> True. But probably the common case is not as bad as that, and
> these repeated calls are probably still cheaper than allocating
> and populating the redundant top-level BIO.
Perhaps, but calls are expensive. Repeated calls down stacked block
devices will add up. In only the most unusually cases will there
be a need to allocate more than one top-level BIO. So the savings
for most cases requiring splitting will just be a single BIO. The
other BIOs will still need to be allocated and populated, but it
would just happen outside the block devices. The savings of doing
repeated calls vs allocating a single BIO is not obvious to me.

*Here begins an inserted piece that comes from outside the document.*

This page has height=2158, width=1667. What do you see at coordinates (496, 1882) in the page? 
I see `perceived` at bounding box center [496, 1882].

> Also, the top-level code can be cache-friendly. The bad way
> to write it would be to do:
>
> while (more to send) {
> maxbytes = bio_max_bytes(block);
> build_and_send_a_bio(block, maxbytes);
> block += maxbytes / whatever;
> }
> That creates long code paths and L1 cache thrashing. Kernel
> tends to do that rather a lot in the IO paths.
> The good way is:
> int maxbytes[something];
> int i = 0;
> while (more_to_send) {
> maxbytes[i] = bio_max_bytes(block);
> block += maxbytes[i++] / whatever;
> }
> i = 0;
> while (more_to_send) {
> build_and_send_a_bio(block, maxbytes[i]);
> block += maxbytes[i++] / whatever;
> }
> if you get my drift. This way the computational costs of
> the second and succeeding bio_max_bytes() calls are very
> small.
Yup.
> One thing which concerns me about the whole scheme at
> present is that the uncommon case (volume managers, RAID,
> etc) will end up penalising the common case - boring
> old ext2 on boring old IDE/SCSI.
Yes it would.
> Right now, BIO_MAX_SECTORS is only 64k, and IDE can
> take twice that. I'm not sure what the largest
> request size is for SCSI - certainly 128k.
In 2.5.7, Jens allows the BIO vectors to hold upto 256
pages, so it would seem that larger than 64k IOs are
planned.
> Let's not create any designed-in limitations at this
> stage of the game.
Not really trying to create any limitations, just trying
to balance what I think could be a performance concern.